A menininha falou: vim pedir que Papai do Céu me deixe ver meu pai mais uma vez



TRABALHO QUE EMOCIONA

Bochechudo e de olhar risonho, Eli Dias vai logo adiantando que “gosta de manter a originalidade” e mantém seu peso adequado ao que tradicionalmente se poderia esperar de um Papai Noel. Sentado no trono especialmente preparado para si, no quarto andar do shopping Plaza, ele escuta crianças e adultos durante cinco horas diárias, com 60 minutos de intervalo no início da noite.

“Minha maior gratificação é o sorriso das crianças”, afirma o ator de teatro de 45 anos, que não quis aparecer descaraterizado nas fotos “para não ser reconhecido e quebrar a fantasia”. 

Pacientemente, ele escuta os pedidos dos pequenos e os recados velados de pais e mães. “Às vezes, por causa de uma palavra ou conselho meu, os meninos mudam conceitos, maus hábitos. Várias mães vêm me contar, depois”, afirma.

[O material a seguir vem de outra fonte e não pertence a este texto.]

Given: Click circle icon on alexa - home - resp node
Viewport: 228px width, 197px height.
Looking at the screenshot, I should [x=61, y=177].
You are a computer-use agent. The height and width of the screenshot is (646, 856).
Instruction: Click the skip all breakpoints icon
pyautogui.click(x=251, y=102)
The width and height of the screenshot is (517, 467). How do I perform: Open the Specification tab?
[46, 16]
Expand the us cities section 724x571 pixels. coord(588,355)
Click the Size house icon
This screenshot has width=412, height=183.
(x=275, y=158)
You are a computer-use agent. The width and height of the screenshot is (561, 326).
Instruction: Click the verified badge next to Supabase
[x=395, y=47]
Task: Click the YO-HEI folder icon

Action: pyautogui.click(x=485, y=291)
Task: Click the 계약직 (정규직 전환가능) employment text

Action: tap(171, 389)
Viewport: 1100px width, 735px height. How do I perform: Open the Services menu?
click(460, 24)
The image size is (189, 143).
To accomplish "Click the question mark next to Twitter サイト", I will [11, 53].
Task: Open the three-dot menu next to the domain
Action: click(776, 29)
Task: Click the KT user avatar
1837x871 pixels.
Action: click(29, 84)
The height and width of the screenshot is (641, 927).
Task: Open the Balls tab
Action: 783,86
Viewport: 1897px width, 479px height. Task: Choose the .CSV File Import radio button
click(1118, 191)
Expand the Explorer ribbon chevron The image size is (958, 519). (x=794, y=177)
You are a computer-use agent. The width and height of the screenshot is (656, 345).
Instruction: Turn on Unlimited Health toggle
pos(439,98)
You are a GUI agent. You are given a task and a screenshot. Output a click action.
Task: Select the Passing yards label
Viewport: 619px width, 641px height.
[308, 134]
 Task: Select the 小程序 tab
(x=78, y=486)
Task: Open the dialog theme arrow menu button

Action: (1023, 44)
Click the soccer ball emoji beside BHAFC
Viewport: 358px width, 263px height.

Ao longo dos onze anos em que exerce este papel, Eli coleciona memórias – mas nenhuma se compara ao dia em que uma menininha de seus seis, sete anos correu para seu colo, aos prantos. “Por que choras tanto?, eu perguntei. E ela falou, é porque ontem Papai do Céu chamou meu pai, e eu não tive tempo de me despedir”.

Eli conta que quase desabou na hora, mas prosseguiu a conversa. “E você veio me pedir o quê?, eu disse a ela. E a menininha falou, vim pedir que Papai do Céu me deixe ver meu pai mais uma vez, por cinco minutos, para eu dizer a ele que eu o amo”. 

“Até hoje eu choro quando lembro daquilo, mas ainda tive forças para dizer que à noite, antes de dormir, ela fizesse o pedido diretamente a Papai do Céu, porque as crianças têm acesso direto a Ele”, relembra Eli.  

Cerca de dez dias depois, o ator se surpreendeu com o abraço esfuziante de uma menina desconhecida, que se identificou na sequência.  “Ela me contou, toda feliz, que tinha conseguido. Que naquela mesma noite em que havia conversado comigo, Papai do Céu levou o pai até ela, em sonho, e que passaram a noite juntos, brincando num lugar muito bonito, e que ela pôde beijá-lo e conversar com ele, como queria”. 

A lágrima escorre no canto do olho e o Papai Noel finaliza: “Esse episódio supera qualquer outro que eu já tenha vivenciado, e é por isso que valorizo tanto a experiência humana que venho conquistando, por meio desse trabalho”.